SECURITIES AND EXCHANGE COMMISSION

Washington, D.C. 20549

 

 

FORM 8-K

 

 

CURRENT REPORT

Pursuant to Section 13 or 15(d)

of the Securities Exchange Act of 1934

Date of Report (Date of earliest event reported) July 9, 2014

 

 

MELA SCIENCES, INC.

(Exact name of registrant as specified in its charter)

 

 

 

Delaware   000-51481   13-3986004

(State or other jurisdiction

of incorporation)

 

(Commission

File Number)

 

(I.R.S. Employer

Identification No.)

 

50 Buckhout Street, Suite 1

Irvington, New York

  10533
(Address of principal executive offices)   (Zip Code)

Registrant’s telephone number, including area code: (914) 591-3783

N/A

(Former name or former address, if changed since last report)

 

 

Check the appropriate box below if the Form 8-K filing is intended to simultaneously satisfy the filing obligation of the registrant under any of the following provisions:

 

¨ Written communications pursuant to Rule 425 under the Securities Act (17 CFR 230.425)

 

¨ Soliciting material pursuant to Rule 14a-12 under the Exchange Act (17 CFR 240.14a-12)

 

¨ Pre-commencement communications pursuant to Rule 14d-2(b) under the Exchange Act (17 CFR 240.14d-2(b))

 

¨ Pre-commencement communications pursuant to Rule 13e-4(c) under the Exchange Act (17 CFR 240.13e-4(c))

 

 

 


Item 3.03. Material Modification to Rights of Security Holders.

The information set forth in Item 5.03 of this Form 8-K current report is hereby incorporated by reference.

 

Item 5.03. Amendment to Articles of Incorporation or Bylaws; Change in Fiscal Year.

On July 9, 2014, the Company filed a certificate of amendment to its Fifth Amended and Restated Certificate of Incorporation, as amended, implementing a 1-for-10 reverse stock split of the Company’s common stock, pursuant to which each 10 shares of issued and outstanding common stock and equivalents converted into 1 share of common stock. In lieu of issuing fractional shares, the Company will round fractions of shares up to the nearest whole share.

The 1-for-10 reverse stock split became effective as of 5 p.m., eastern time, Wednesday, July 9, 2014, and the trading of Company’s common stock on a post-reverse split basis on the NASDAQ Capital Market commenced on Thursday, July 10, 2014 with a new CUSIP number of 55277R308. The common stock will continue to trade under the symbol “MELA.”

--

**Required tasks:**
#1 In the Form 8-K text, what new CUSIP number did the common stock carry when post-reverse split trading began?
#2 Reproduce verbatim the passage of the Form 8-K text from "Irvington, New York" to "since last report)".

**Dataset content:**

--

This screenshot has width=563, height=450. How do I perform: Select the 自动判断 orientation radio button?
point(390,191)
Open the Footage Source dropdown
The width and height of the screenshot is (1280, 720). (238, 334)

--

**Solutions:**
#1 55277R308

#2
Irvington, New York

  10533
(Address of principal executive offices)   (Zip Code)

Registrant’s telephone number, including area code: (914) 591-3783

N/A

(Former name or former address, if changed since last report)